DESCRIPTION OF THE TASK
Which of the lines below mention the word "computer"? Pull each one out.

Stored data
◆ ◆ ◆ ◆ ◆ ◆ ◆

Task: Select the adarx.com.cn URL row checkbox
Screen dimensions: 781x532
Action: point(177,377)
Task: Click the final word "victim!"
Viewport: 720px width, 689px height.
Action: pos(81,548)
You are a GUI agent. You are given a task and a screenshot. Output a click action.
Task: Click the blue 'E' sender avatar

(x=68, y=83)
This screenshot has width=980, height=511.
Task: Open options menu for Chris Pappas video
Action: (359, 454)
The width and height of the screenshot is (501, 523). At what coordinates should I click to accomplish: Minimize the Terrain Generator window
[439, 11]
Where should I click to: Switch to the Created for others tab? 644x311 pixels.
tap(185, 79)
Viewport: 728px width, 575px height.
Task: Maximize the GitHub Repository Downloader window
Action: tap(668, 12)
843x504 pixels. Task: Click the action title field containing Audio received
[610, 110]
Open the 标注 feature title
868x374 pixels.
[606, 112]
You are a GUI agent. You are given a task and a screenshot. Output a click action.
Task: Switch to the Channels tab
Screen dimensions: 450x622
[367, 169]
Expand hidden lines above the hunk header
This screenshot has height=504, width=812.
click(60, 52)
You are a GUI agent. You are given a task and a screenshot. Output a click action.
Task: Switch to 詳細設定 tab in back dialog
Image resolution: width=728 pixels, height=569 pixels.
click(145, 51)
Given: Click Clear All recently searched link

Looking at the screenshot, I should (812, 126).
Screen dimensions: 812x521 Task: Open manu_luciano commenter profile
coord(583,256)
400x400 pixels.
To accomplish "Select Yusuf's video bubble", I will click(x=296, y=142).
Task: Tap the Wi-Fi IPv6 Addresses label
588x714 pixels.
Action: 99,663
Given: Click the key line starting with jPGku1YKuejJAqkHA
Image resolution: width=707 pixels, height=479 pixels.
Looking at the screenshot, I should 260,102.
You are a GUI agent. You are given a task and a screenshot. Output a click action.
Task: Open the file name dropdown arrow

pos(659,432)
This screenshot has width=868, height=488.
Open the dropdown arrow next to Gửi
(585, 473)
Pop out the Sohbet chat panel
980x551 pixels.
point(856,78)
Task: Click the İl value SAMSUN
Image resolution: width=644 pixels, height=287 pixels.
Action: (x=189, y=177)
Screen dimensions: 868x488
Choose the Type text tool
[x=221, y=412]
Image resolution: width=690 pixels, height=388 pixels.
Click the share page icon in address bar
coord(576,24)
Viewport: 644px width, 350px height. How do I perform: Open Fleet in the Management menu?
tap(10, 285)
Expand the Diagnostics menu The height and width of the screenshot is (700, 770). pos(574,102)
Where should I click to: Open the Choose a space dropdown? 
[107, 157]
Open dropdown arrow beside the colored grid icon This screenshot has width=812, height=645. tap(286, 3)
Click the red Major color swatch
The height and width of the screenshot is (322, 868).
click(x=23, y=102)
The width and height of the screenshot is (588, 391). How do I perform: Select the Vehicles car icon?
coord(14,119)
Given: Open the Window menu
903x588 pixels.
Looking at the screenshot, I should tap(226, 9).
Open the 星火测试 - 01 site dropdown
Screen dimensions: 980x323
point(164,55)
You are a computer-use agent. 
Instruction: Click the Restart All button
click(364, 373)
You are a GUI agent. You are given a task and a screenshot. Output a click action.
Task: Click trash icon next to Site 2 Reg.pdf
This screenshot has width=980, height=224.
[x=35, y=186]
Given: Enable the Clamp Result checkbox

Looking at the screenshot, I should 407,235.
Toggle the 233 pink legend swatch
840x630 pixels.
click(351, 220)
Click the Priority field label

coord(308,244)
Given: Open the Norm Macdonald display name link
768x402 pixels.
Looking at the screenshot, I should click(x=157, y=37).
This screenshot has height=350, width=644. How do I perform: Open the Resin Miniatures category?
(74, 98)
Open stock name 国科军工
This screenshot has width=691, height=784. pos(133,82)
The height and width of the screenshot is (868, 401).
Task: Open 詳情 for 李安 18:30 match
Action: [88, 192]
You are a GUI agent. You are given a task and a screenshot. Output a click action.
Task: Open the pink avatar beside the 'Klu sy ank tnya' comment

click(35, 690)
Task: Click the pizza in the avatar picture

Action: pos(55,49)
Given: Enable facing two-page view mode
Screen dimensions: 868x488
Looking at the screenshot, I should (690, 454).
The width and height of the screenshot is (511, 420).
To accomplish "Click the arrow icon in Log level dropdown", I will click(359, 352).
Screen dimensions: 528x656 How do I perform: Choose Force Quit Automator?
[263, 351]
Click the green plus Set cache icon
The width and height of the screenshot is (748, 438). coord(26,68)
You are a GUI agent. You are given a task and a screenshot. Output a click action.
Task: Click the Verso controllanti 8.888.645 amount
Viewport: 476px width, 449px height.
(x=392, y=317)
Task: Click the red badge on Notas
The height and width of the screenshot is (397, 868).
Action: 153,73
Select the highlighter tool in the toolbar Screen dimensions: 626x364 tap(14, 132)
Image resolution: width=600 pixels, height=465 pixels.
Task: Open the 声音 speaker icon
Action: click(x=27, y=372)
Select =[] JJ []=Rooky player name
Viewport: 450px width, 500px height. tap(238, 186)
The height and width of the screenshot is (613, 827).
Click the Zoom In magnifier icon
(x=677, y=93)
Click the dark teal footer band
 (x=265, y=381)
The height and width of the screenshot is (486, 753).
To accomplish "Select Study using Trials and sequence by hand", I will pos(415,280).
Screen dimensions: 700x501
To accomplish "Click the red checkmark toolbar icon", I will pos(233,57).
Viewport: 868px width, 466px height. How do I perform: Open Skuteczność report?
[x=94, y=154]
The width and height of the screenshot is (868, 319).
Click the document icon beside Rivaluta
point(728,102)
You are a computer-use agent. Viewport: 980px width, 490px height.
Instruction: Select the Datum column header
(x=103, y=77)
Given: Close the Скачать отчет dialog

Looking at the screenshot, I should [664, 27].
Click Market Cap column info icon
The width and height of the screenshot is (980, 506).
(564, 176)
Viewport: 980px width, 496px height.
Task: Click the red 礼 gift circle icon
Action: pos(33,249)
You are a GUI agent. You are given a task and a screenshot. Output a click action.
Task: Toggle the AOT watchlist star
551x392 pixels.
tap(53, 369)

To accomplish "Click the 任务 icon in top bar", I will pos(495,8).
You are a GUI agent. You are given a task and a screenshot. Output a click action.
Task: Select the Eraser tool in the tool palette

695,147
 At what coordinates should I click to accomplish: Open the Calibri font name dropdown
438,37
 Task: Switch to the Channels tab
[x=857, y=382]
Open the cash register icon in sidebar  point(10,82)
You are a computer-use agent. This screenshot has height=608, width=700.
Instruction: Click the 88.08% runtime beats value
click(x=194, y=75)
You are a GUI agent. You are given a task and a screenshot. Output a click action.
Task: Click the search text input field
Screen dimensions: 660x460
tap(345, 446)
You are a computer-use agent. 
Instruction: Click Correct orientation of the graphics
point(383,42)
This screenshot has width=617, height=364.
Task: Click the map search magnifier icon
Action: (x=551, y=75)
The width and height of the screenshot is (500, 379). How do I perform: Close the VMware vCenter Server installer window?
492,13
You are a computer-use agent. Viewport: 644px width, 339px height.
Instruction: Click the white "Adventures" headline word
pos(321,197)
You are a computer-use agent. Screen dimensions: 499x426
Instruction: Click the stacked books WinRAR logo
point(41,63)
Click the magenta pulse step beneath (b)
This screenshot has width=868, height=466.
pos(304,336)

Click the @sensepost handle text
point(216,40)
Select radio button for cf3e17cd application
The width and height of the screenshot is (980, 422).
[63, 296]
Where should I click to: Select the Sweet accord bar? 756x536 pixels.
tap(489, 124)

◆ ◆ ◆ ◆ ◆ ◆ ◆

RESPONSE AREA
You are a computer-use agent. 
You are a computer-use agent. Viewport: 980px width, 490px height.
You are a computer-use agent. This screenshot has height=608, width=700.
You are a computer-use agent. 
You are a computer-use agent. Viewport: 644px width, 339px height.
You are a computer-use agent. Screen dimensions: 499x426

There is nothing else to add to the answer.